Ann Blades (born November 16, 1947) is a Canadian illustrator, writer and educator.

She was born in Vancouver, British Columbia. She earned a teaching certificate from the University of British Columbia in 1970. In 1974, she graduated in nursing from the British Columbia Institute of Technology. Blades taught school in a number of isolated communities in British Columbia.

Her first book Mary of Mile 18, published in 1971, received the Canadian Library Association Book of the Year for Children Award. It was followed by A Boy of Taché in 1973. Mary of Mile 18 was made into a film by the National Film Board of Canada. Her illustrations were included in an exhibition "Canada at Bologna" at the 1990 Bologna Children's Book Fair in Italy.

▶ [To be done]:
1. Condense the paragraph of the Ann Blades article that begins "Her first book Mary of Mile 18" into a short list, and keep its main facts.
2. From the Ann Blades article, copy word for word the part that opens with the words containing "Ann Blades (born" and closes with "Fair in Italy.".

▶ [Supplied entries]:
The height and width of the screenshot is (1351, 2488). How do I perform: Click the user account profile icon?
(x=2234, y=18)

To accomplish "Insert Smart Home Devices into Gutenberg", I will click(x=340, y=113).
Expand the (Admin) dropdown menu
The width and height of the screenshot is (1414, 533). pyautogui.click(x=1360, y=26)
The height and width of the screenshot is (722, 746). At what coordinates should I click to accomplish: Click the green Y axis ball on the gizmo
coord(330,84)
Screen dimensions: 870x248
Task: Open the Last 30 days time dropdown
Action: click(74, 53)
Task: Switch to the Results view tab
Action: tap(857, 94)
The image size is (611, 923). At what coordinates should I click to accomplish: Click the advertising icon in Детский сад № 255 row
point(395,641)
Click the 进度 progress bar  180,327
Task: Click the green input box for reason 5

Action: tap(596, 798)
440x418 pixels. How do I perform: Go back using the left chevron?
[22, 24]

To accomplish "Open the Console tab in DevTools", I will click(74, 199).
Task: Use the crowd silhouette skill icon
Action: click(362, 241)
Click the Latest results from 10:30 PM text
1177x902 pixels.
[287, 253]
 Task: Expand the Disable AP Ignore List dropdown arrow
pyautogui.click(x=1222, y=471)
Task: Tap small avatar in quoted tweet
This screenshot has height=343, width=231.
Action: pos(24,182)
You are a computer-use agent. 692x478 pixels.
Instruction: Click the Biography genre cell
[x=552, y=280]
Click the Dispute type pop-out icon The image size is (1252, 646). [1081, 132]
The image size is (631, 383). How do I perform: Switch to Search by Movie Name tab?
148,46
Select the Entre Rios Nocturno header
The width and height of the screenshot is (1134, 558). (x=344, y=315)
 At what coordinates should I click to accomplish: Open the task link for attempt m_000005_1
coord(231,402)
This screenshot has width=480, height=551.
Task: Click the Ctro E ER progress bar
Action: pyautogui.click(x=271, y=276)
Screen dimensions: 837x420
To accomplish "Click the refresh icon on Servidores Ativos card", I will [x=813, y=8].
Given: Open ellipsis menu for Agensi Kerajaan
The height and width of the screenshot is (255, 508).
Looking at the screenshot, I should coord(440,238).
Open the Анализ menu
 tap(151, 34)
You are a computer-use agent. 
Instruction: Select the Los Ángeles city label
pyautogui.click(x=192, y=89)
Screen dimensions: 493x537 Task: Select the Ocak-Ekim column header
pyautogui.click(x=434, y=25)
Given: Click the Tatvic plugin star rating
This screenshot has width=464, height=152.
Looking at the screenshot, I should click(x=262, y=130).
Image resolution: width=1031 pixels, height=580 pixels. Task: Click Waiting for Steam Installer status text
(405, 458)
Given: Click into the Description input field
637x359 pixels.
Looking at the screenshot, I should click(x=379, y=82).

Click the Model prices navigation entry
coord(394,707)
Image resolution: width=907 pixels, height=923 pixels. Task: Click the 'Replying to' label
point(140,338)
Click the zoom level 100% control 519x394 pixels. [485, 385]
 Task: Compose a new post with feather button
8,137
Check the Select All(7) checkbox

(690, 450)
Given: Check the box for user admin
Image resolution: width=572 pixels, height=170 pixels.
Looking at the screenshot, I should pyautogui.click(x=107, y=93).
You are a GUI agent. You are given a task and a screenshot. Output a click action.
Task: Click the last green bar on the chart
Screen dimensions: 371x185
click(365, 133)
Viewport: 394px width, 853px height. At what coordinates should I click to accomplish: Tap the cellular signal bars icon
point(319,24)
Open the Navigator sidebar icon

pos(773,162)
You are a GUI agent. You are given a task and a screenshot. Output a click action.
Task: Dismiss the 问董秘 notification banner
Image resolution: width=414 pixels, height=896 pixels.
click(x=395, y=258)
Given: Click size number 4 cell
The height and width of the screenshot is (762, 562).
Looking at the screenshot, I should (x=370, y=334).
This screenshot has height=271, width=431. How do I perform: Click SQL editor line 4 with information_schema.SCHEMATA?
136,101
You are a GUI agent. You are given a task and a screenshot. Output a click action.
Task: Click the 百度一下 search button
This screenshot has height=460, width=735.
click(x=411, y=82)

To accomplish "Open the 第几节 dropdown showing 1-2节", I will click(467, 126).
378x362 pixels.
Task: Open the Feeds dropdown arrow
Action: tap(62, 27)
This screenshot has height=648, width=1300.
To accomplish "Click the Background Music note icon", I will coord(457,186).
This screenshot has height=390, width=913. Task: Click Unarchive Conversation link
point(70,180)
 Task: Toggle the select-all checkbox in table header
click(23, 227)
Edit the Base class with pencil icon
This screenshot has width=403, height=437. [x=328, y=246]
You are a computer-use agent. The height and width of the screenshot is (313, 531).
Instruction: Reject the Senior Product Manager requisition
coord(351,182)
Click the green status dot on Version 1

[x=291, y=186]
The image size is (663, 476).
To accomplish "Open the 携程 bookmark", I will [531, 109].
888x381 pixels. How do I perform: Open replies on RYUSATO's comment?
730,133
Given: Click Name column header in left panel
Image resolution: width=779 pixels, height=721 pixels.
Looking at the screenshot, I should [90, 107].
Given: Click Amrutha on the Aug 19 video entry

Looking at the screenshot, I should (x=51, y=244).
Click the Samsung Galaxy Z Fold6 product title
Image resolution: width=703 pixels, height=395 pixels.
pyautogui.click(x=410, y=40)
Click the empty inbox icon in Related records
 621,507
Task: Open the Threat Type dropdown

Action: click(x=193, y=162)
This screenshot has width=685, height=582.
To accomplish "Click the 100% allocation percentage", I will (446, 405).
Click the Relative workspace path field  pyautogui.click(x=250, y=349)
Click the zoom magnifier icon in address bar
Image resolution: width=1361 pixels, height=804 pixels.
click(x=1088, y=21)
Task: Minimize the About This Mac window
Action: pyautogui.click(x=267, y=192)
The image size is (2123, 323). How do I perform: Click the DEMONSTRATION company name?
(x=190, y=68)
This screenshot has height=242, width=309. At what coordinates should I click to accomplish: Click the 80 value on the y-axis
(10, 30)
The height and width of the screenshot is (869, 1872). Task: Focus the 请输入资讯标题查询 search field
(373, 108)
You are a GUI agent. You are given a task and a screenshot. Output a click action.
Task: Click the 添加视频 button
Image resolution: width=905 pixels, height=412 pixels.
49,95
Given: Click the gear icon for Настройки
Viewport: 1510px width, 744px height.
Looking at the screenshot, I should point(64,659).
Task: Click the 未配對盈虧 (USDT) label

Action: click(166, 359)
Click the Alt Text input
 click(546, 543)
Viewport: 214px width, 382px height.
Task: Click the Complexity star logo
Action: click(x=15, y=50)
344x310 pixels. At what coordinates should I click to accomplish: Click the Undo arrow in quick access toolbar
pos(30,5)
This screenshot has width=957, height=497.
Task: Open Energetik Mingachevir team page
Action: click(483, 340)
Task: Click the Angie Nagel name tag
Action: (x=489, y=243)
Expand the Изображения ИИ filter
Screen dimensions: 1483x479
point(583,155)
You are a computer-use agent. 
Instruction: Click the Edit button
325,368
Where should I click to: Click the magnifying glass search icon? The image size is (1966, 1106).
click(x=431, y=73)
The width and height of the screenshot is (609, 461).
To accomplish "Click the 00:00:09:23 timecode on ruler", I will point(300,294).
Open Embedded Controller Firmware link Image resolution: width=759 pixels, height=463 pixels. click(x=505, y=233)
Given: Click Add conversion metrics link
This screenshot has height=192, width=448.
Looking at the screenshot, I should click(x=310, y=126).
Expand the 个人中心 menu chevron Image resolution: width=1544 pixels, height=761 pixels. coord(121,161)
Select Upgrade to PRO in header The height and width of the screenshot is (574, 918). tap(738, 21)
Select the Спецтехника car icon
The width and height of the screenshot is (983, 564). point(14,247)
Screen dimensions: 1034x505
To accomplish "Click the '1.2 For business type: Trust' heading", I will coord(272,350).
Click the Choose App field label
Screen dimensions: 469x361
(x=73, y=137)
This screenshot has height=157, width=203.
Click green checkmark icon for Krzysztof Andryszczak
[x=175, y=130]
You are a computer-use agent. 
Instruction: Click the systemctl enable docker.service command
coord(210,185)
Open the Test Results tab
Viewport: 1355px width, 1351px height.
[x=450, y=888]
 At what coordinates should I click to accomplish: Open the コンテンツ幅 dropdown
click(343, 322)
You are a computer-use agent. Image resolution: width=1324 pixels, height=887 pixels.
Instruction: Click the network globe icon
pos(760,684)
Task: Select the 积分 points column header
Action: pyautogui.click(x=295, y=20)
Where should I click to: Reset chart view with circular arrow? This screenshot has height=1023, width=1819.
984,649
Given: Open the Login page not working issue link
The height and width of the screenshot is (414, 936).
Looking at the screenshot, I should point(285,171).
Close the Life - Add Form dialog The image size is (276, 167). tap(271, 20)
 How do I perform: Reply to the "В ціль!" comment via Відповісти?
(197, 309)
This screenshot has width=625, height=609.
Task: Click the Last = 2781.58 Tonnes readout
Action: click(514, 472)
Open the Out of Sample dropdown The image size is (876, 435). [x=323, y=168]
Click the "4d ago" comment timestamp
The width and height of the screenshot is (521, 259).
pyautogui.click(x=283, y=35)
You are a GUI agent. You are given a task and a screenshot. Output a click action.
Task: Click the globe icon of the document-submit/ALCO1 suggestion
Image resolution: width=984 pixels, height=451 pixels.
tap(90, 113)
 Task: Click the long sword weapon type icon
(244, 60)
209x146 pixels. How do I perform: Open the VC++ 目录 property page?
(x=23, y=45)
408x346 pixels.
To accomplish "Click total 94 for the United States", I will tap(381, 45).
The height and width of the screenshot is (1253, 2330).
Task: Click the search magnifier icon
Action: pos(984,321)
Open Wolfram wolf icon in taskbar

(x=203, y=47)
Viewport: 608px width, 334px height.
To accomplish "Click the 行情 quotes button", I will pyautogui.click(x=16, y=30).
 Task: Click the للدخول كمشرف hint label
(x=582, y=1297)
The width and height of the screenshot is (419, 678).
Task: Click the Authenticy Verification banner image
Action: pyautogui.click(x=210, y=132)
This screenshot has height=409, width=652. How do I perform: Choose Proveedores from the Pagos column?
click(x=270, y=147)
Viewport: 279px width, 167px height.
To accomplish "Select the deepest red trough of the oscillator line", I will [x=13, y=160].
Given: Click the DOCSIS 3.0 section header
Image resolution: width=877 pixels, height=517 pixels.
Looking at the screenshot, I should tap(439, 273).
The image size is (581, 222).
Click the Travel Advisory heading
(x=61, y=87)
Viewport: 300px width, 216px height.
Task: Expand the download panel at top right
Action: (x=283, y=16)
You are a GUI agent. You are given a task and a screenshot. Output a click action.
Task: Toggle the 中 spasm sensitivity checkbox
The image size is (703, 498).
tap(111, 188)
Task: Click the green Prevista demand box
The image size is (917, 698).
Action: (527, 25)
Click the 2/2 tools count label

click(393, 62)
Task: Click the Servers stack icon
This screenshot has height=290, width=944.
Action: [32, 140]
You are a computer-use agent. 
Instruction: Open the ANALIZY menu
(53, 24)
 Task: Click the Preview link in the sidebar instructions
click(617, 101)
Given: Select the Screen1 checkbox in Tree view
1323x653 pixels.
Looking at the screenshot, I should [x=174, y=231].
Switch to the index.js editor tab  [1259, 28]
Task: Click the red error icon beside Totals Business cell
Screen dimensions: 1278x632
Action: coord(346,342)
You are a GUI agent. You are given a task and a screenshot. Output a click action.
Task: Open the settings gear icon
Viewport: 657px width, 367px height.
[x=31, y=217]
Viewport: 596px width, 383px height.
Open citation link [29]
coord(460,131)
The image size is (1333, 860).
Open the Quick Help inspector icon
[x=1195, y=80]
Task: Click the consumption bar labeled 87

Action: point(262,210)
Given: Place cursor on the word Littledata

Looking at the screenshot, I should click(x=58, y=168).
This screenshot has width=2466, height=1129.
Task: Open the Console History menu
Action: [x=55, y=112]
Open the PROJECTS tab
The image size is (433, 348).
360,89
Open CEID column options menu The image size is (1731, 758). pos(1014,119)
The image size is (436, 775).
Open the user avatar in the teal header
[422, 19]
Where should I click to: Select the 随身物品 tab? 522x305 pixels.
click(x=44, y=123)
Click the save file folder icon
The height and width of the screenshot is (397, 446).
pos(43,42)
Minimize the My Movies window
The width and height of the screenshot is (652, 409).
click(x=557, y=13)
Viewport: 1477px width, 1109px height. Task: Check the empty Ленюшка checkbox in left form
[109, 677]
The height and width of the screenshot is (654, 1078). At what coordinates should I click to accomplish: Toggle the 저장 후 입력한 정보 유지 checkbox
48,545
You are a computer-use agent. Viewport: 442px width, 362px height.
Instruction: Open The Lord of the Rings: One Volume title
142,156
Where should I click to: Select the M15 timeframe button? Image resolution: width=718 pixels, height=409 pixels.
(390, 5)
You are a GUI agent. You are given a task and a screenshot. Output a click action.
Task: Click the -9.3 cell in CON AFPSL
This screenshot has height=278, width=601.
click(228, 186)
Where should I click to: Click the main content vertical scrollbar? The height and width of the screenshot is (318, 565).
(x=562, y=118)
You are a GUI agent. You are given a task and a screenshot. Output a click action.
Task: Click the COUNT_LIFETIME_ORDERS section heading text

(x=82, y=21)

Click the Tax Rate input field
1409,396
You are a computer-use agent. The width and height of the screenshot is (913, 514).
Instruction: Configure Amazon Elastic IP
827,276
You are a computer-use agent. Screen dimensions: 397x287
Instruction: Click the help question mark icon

▶ [Answers given]:
1.
- Blades's first book, *Mary of Mile 18* (1971), won the Canadian Library Association Book of the Year for Children Award.
- *A Boy of Taché* followed in 1973.
- The National Film Board of Canada made *Mary of Mile 18* into a film.
- Her illustrations were shown in the "Canada at Bologna" exhibition at the 1990 Bologna Children's Book Fair in Italy.

2.
Ann Blades (born November 16, 1947) is a Canadian illustrator, writer and educator.

She was born in Vancouver, British Columbia. She earned a teaching certificate from the University of British Columbia in 1970. In 1974, she graduated in nursing from the British Columbia Institute of Technology. Blades taught school in a number of isolated communities in British Columbia.

Her first book Mary of Mile 18, published in 1971, received the Canadian Library Association Book of the Year for Children Award. It was followed by A Boy of Taché in 1973. Mary of Mile 18 was made into a film by the National Film Board of Canada. Her illustrations were included in an exhibition "Canada at Bologna" at the 1990 Bologna Children's Book Fair in Italy.